Divorce Made Simple: Each month in addition to our usual “Doing Divorce” blog posts, we will be providing additional practical information on the legal process of divorce. Attorney Angela Lennon will bring you the logistics of the legal process in a way that is easy to understand. This month’s blog is about what a “no-fault” divorce really means.
The Blame Game: Setting Aside Fault in the Divorce Process
Nebraska is a no-fault divorce state. This means you do not have to prove who is at fault in your marriage to obtain a divorce. However, that does not mean “fault’ and “blame” are entirely removed from the process.
The “reasons” for a divorce are as complex, varied, and messy as divorce itself. However, just because you do not have to prove fault as a statutory requirement to be granted a divorce, fault and blame are often at the forefront of a spouse’s mind throughout the process.

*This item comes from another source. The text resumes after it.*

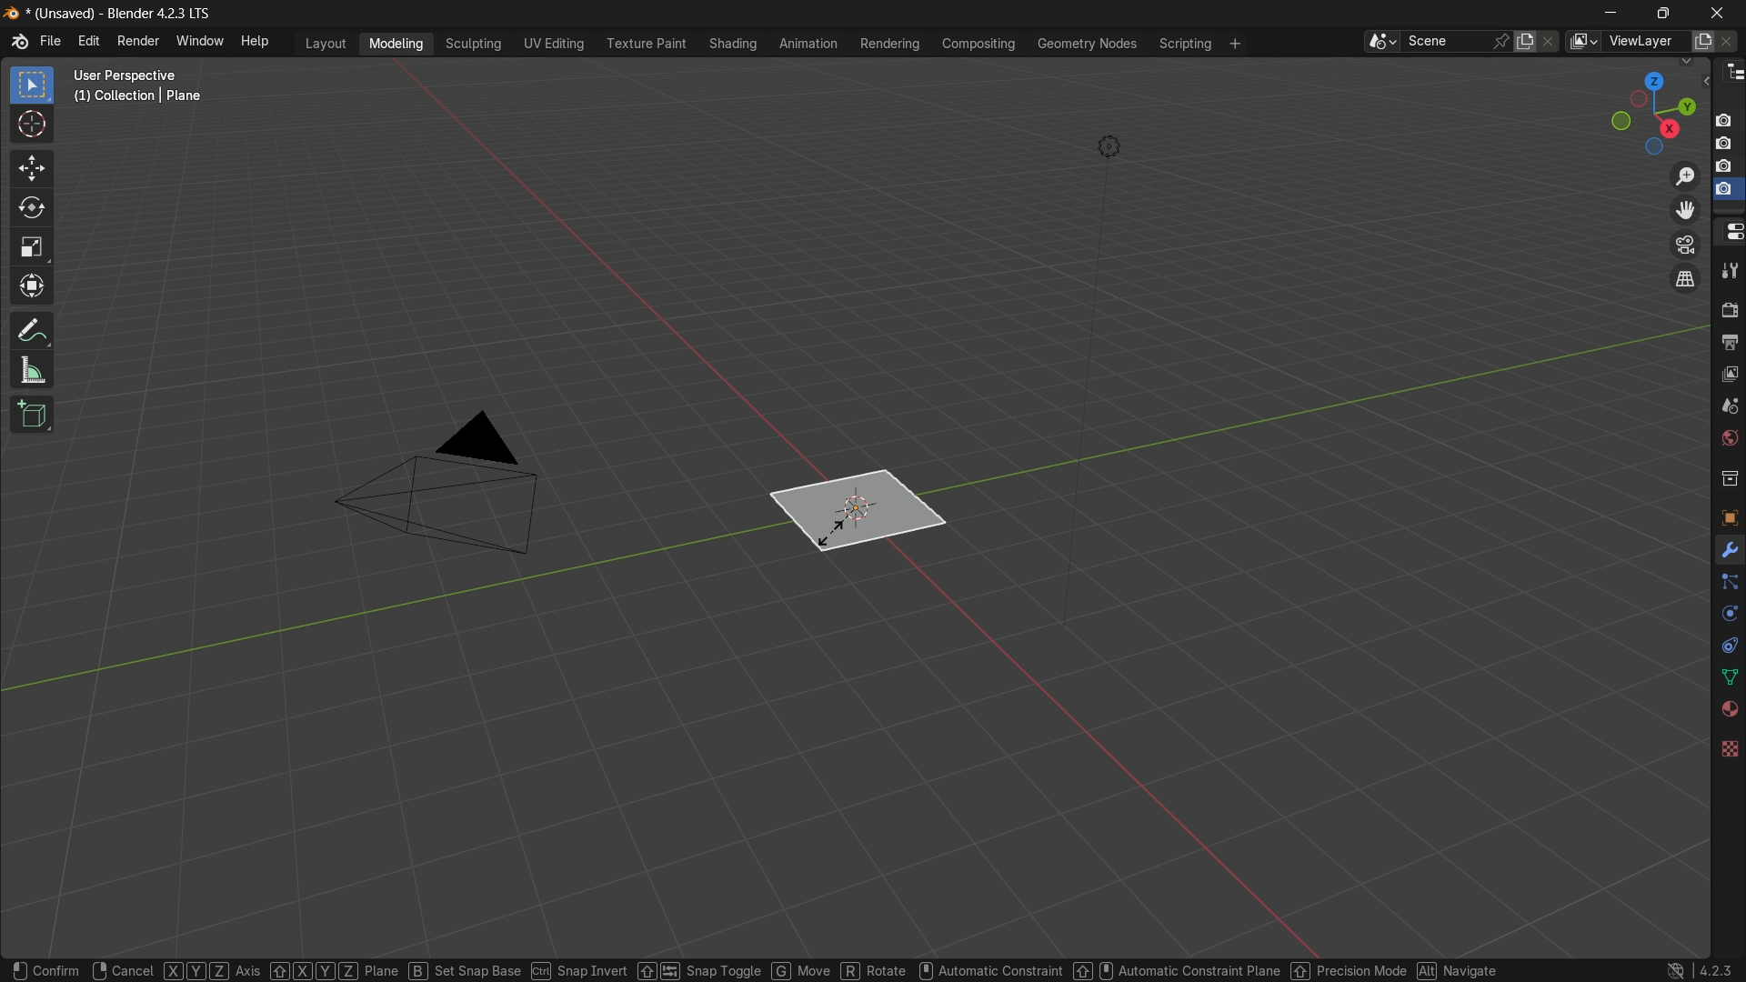 This screenshot has width=1746, height=982. I want to click on move view, so click(1686, 211).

As divorce attorneys, we are privy to stories of heartbreak that are weaved together with the complicated emotions of grief, fault, loss, relief, blame, regret, and hopefulness. Not being required to prove fault proves to be useful because we can acknowledge and support our clients through the emotional turmoil, while focusing on possibilities and carving a path for new beginnings. We can focus our attention on the future rather than collecting evidence about each of the spouse’s negative actions leading to the breakdown of a marriage.
On an emotional level, it is incredibly challenging to untangle and detach the feelings of fault and blame while you are going through your own divorce, or witnessing a divorce of a loved one. However, in the legal process, your lawyer will not scrutinize the history of your marriage to identify your shortcomings or incompatibilities as a couple. Likewise, the court will set aside those issues in favor of focusing on each spouse’s future, the terms of their property and financial issues, and the best interests of their children.
As a no-fault divorce state, the court has the authority to grant a divorce, as long as one of the spouses confirms that the marriage is “irretrievably broken.” Essentially, this advises the court that you have experienced difficulties in your marriage, you have attempted efforts of reconciliation, that no other efforts of reconciliation would be successful, and that you want a dissolution of your marriage.
The phrase “irretrievably broken” is used in lieu of having to explain and “prove” all of the reasons why a marriage should be dissolved, and as long as this phrase is included in the formal pleadings filed with the Court, the judge will grant a divorce.
While the phrase “irretrievably broken” is surely an insufficient term to describe the emotional complexities of divorce, in the divorce process, it helps set aside blame and fault and instead encourages focus on the future.